At a campaign rally in Iowa this week, Donald Trump boasted, “One by one we are keeping the promises we made to the people of Iowa and the people all over our country.” That’s hopelessly bonkers on a wide variety of fronts, but it’s especially striking when it comes to health care.
The president promised the American public, “We’re going to have insurance for everybody…. Everybody’s going to be taken care of.” He vowed his health care policy would offer “lower premiums” with “much lower deductibles.” And perhaps most importantly, Trump swore, over and over again, in writing and in public remarks, that he would never cut Medicaid.

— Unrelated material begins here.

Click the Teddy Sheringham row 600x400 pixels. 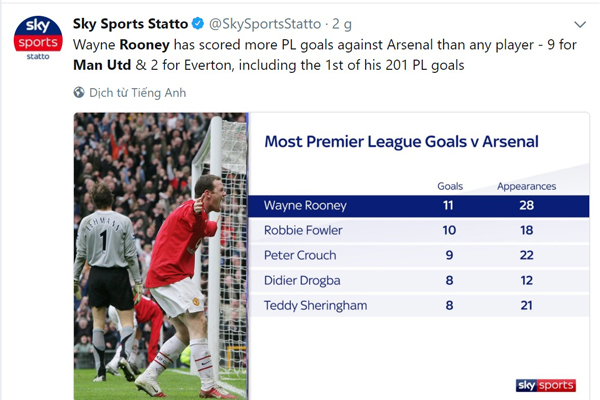point(419,305)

And yet, there was the Republican president yesterday, throwing his support behind a Senate GOP bill that won’t cover everybody, would increase consumer costs, and cuts Medicaid by hundreds of billions of dollars. As NBC News’ Benjy Sarlin explained:
The Affordable Care Act gave states federal funding to expand Medicaid coverage to people whose incomes were between 100 percent and 138 percent of the federal poverty line…. But [the Senate Republicans’ plan] would go a lot further than repealing Obamacare’s changes. It would also cap the amount of funding states can get on a per-recipient basis rather than continue the current system, in which states decide how much to spend and then have the federal government match their contribution.

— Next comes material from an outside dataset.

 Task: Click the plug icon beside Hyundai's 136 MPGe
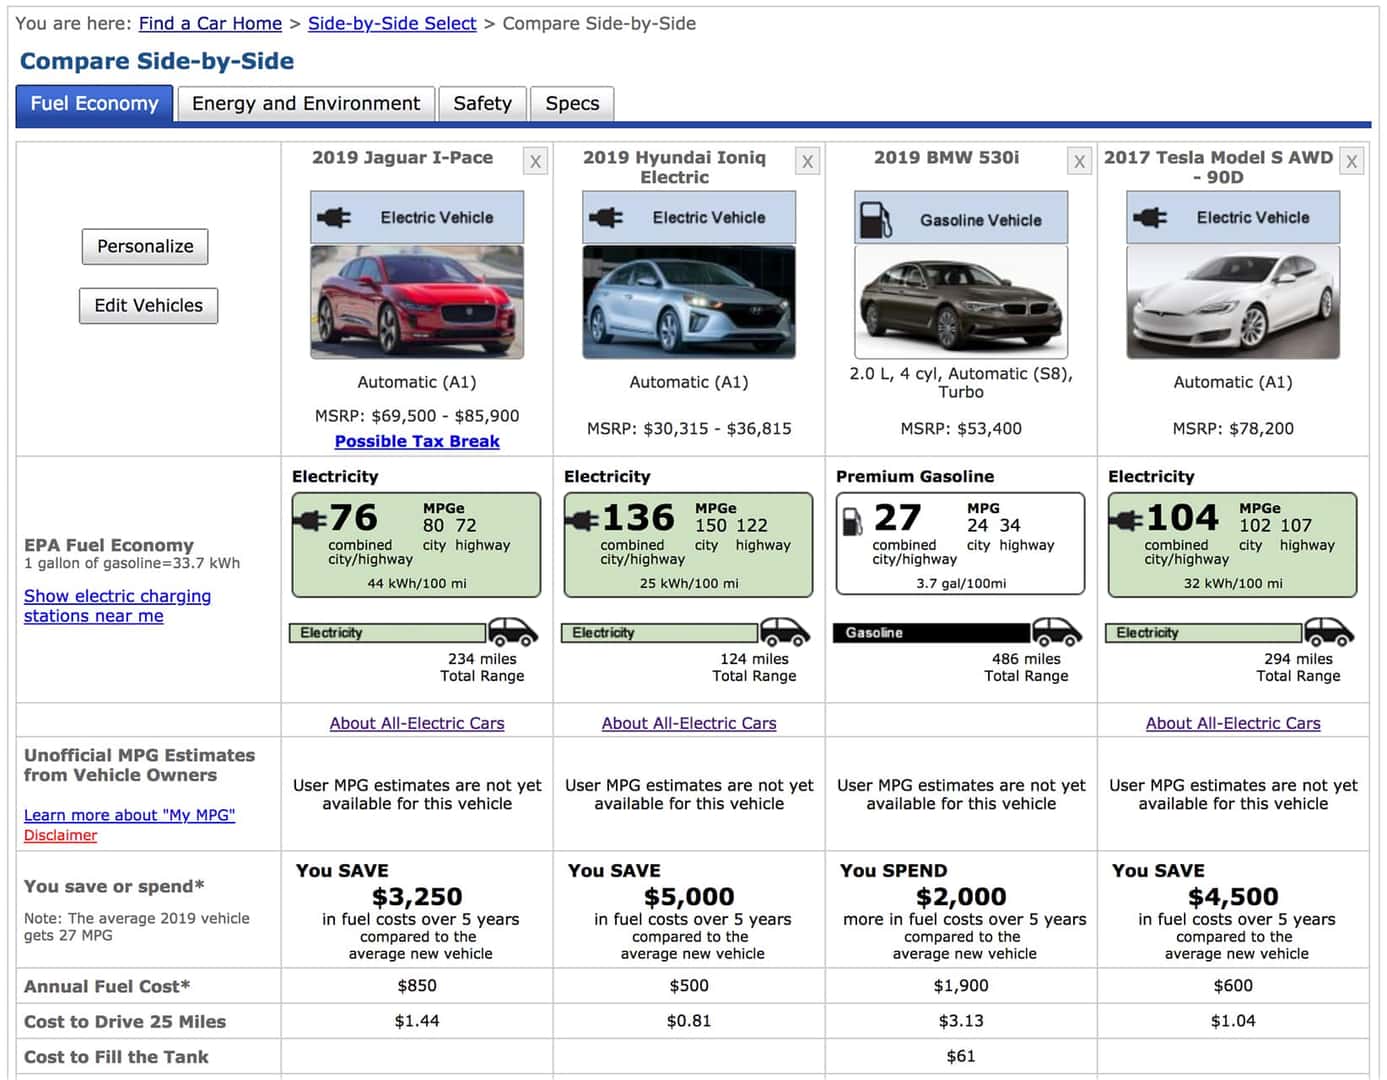582,518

Starting in 2025, the plan would then grow those per-recipient caps at a rate that’s unlikely to keep pace with increasing medical costs. A similar change in the House bill was projected to reduce Medicaid spending by $839 billion over a decade and cover 14 million fewer people. The Senate bill kicks in later, but its cuts would be even deeper than the House plan.

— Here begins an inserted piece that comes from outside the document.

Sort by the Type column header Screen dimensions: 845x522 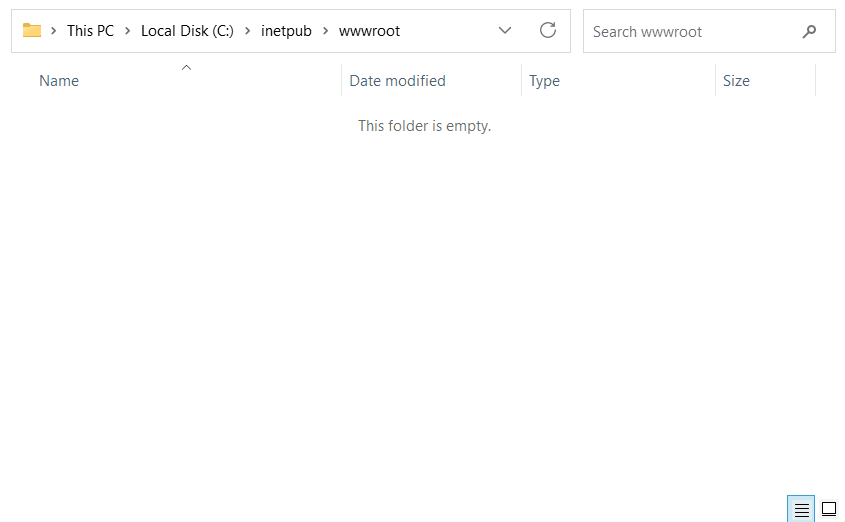(544, 81)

This is a profound betrayal to those Americans who actually believed Trump’s assurances, and voted for him because they expected the Republican to honor his word.
What’s the White House’s explanation for the presidential perfidy? Trump’s budget director recently questioned the importance of the Medicaid promise, which probably won’t offer much comfort to families poised to suffer.
What’s more, it’s not just Trump.
Sen. Dean Heller (R-Nev.) recently said, before he knew about his party’s plans to gut Medicaid, “We cannot pull the rug out from under states like Nevada that expanded Medicaid.” Sen. Lisa Murkowski (R-Alaska) has made similar comments, as have other GOP senators.